Unfortunately, at the start of the first Grand Slam event of the year, the Australian Open, Buzzfeed and the BBC have released a report on match-fixing in the tennis community. This is a very serious issue in this sport, as any type of cheating is serious in any sport. While in the back of our minds we are aware that this is possible, we don’t really think about it. This report is definitely concerning as it is accusing the governing bodies of Tennis (ITF, Grand Slam Board, ATP, WTA) and the Tennis Integrity Unit (TIU) of not taking the necessary actions to address the issue. This accusation should not be taken lightly and the governing bodies of tennis have issued a joint statement outlining how the TIU investigates claims seriously and reviews evidence brought forth as match-fixing is difficult to prove since matches in themselves are unpredictable.

The way that Buzzfeed/BBC and others investigate it is through betting patterns. Matches that have suspicious betting patterns could suggest match-fixing. However, there are many cases, almost all tennis matches, where matches have many twists and turns, but no odd betting patters, so it is definitely possible for a large momentum swing, without match-fixing.

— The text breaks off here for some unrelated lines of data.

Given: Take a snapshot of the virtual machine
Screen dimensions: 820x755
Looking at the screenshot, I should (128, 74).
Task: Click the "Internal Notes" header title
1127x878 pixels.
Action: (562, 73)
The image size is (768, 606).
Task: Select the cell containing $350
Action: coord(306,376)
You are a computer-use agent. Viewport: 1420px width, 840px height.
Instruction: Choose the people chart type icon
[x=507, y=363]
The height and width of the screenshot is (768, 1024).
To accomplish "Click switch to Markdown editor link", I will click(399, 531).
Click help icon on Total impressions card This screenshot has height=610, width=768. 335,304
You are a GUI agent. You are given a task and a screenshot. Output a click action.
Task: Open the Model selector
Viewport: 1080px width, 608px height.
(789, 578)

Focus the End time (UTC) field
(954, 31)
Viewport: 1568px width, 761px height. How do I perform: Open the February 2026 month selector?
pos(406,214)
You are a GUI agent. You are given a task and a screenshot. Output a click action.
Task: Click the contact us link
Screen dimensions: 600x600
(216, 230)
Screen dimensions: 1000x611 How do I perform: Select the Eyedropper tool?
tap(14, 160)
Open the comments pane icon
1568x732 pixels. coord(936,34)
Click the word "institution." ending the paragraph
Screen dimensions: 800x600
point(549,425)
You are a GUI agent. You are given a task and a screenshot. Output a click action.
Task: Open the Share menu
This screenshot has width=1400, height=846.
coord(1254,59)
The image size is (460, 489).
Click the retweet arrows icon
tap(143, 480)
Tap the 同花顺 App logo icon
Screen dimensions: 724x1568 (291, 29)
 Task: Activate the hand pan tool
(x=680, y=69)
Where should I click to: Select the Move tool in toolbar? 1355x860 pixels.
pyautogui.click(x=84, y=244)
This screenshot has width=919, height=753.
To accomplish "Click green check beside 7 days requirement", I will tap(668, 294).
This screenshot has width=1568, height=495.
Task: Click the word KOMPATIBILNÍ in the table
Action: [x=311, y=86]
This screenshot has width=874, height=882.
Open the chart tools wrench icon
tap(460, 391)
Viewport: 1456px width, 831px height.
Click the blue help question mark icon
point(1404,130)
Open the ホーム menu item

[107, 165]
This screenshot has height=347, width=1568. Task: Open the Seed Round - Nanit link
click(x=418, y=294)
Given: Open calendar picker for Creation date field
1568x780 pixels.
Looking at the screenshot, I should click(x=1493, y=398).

When matches are fixed, it taints any tournament it happens at, since if one match is fixed, it changes the course of the tournament, and with the effect tournaments have on the rankings, it effects the tour. It is unacceptable and players should be punished if found guilty of match-fixing.

While this article sheds light on an important problem in the tennis community, this article has several key problems. The big one being that it doesn’t name any names, aside from Nikolay Davydenko, Martin Vassallo Arguello, and and Daniel K├Âllerer. However, they make it a point that some of these players are playing right now at the Australian Open, and that several have been, or are currently in the top 50. Roger Federer has already stated that he would like to hear names. The reporters say they are deliberately leaving out names despite the fact they have all this evidence. While it can be to protect these players since these are only just accusations, if they have overwhelming evidence, they should present it. I respect not naming names, except for the fact that they detail the Davydenko-Vassallo Arguello case. Since Davydenko was a top 5 player then and afterwards, that is a lofty accusation to throw around. While, it is possible, he was never found guilty of such an offense. Part of the reason to name names is to get the information out there. The reporters are being cautious and I respect that, but at some point the information has to come out, or these players can continue to live in the shadows.

The last issue is the timing of this article. It was released right at the beginning of the Australian Open, and not by coincidence. Grand Slam tournaments get the most media attention of all tournaments in tennis, and releasing a jaw-dropping article during one of these events, gives it the most traction. However, it also takes away from the tournament itself, especially when accusing players that are playing in this very edition of the event. So while this decision makes sense from a traction point of view, it casts concerns over the tournament, and may not be the best time to release it if you are going to accuse players, but not say who.

Match-fixing should not be taken lightly, and the TIU and governing bodies of tennis should be vigilant. While I may not agree with their reporting or timing, it is an important issue that must be addressed. Match-fixing is disgraceful and has no place in this sport that I and many others love.